Today, U.S. Department of Agriculture (USDA) sent its benighted poultry-processing rule to the White House for final review.  The millions of consumers who eat undercooked chicken at their peril and the beleaguered workers in these dank, overcrowded, and dangerous plants can only hope the President’s people come to their senses over there and kill this misguided fiasco.   

Ordinarily, we would have hoped that newly installed Department of Labor secretary Tom Perez would have put his foot down before USDA proceeded with the final rule, but after months of pleas from the National Council of La Raza, African American labor advocates, trade unions, and consumer groups across the spectrum, he has remained aloof.  Apparently, the economic needs of multi-billion dollar poultry processing companies that have brought us salmonella outbreak after salmonella outbreak will once again trump the needs of the consumers and workers, especially Hispanic and African American workers who, if they are lucky, manage to avoid cutting themselves too often on crowded assembly lines only to succumb to crippling ergonomic injuries a few years down the road.

USDA claims that the rule will “modernize” the food safety system with respect to poultry grown and slaughtered in the U.S.  This claim has got to be one of the greatest misrepresentations launched by the government so far this year.  Instead, the rule makes a pair of very bad changes that benefit an industry undeserving of the public’s trust:  (1) it pulls hundreds of federal inspectors off the line at poultry plants so they won’t be able to check birds for feces, blood, and feathers and (2) it allows chicken producers like Foster Farms, Perdue, and Pilgrim’s Pride to speed the line up from 50-70 birds/minute to 175—or close to three birds every second.

In place, the rule imposes two laughable substitutes.  The first is self-regulation by the chicken companies.  USDA doesn’t tell the companies what to test, how often to test, or what to do with test results, but rather leaves it up to each plant’s managers to decide whether consumers and workers will be at too much “risk.”  Second, workers paid subsistence wages would assume the inspector’s responsibilities, but the rule doesn’t require any training on how they might approach that critical job. At three birds a second, and with the added job of hanging and processing the carcasses as they whip by, the idea that workers can do anything other than get hurt worse is quite remarkable.
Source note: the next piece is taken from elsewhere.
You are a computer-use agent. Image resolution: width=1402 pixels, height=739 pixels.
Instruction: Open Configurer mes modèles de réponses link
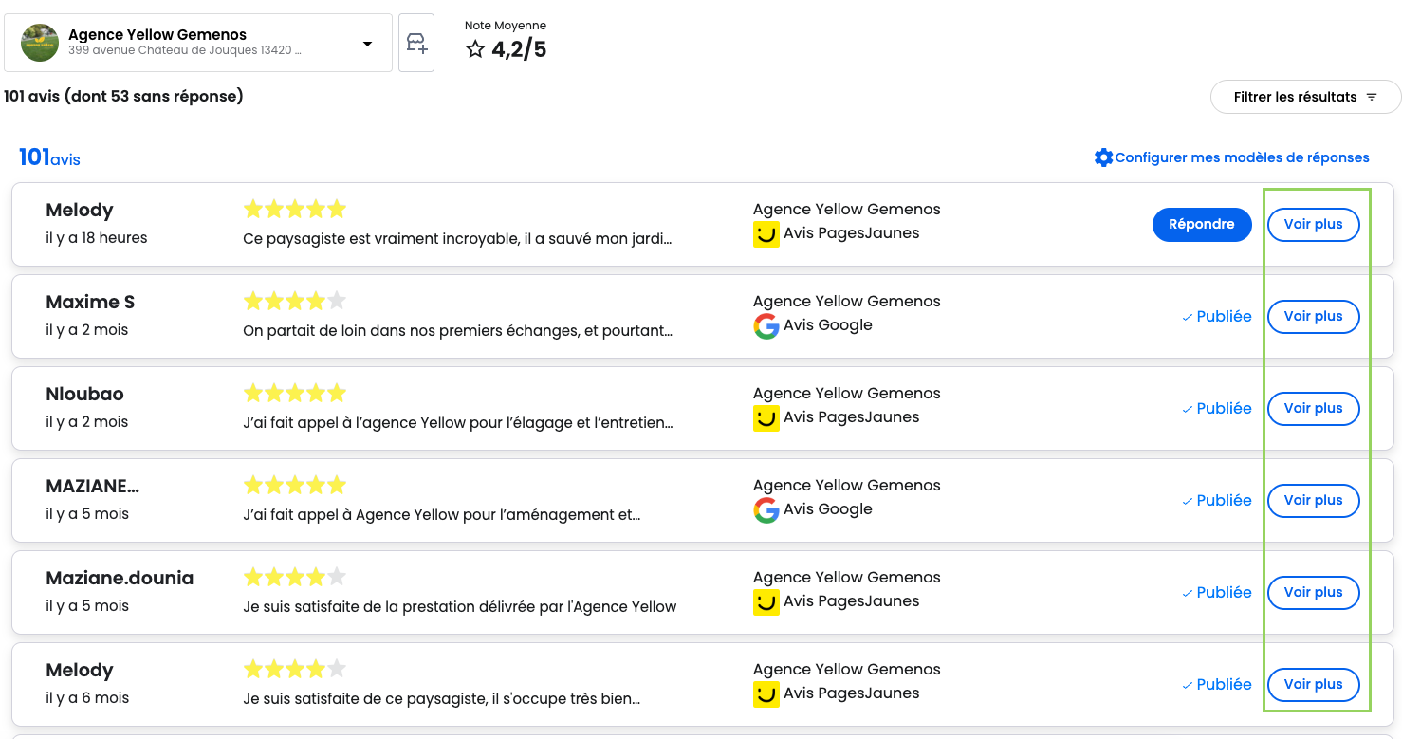click(1242, 157)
USDA claims that the new system has been proven safe in a series of pilot projects conducted over the last several years.  Yet the Government Accountability Office (GAO) has written two scathing reports on the scant data used in promulgating the rule and the Southern Poverty Law Center has released reports documenting the already harrowing musculoskeletal injuries poultry workers are subjected to.

The Office of Information and Regulatory Affairs (OIRA) has long claimed that it reviews rules objectively, on their merits, and it is especially proud of its role in convening other agencies within the government that might have concerns about a rule to make sure their concerns are reflected in the final product.  It’s already quite late in the day, but we urge Howard Shelanski, head of OIRA, to call up Tom Perez and Occupational Safety and Healthy Administration chief David Michaels to ask why the rule does not protect poultry workers.  We suspect that the answer is that USDA Secretary Vilsack has already overridden any concerns the worker safety experts thought to raise.  In that case, the only potential source of salvation would be the Domestic Policy Council—is anyone over there more in touch with the human face of this fiasco, not to mention the political demographics of USDA’s misguided choices?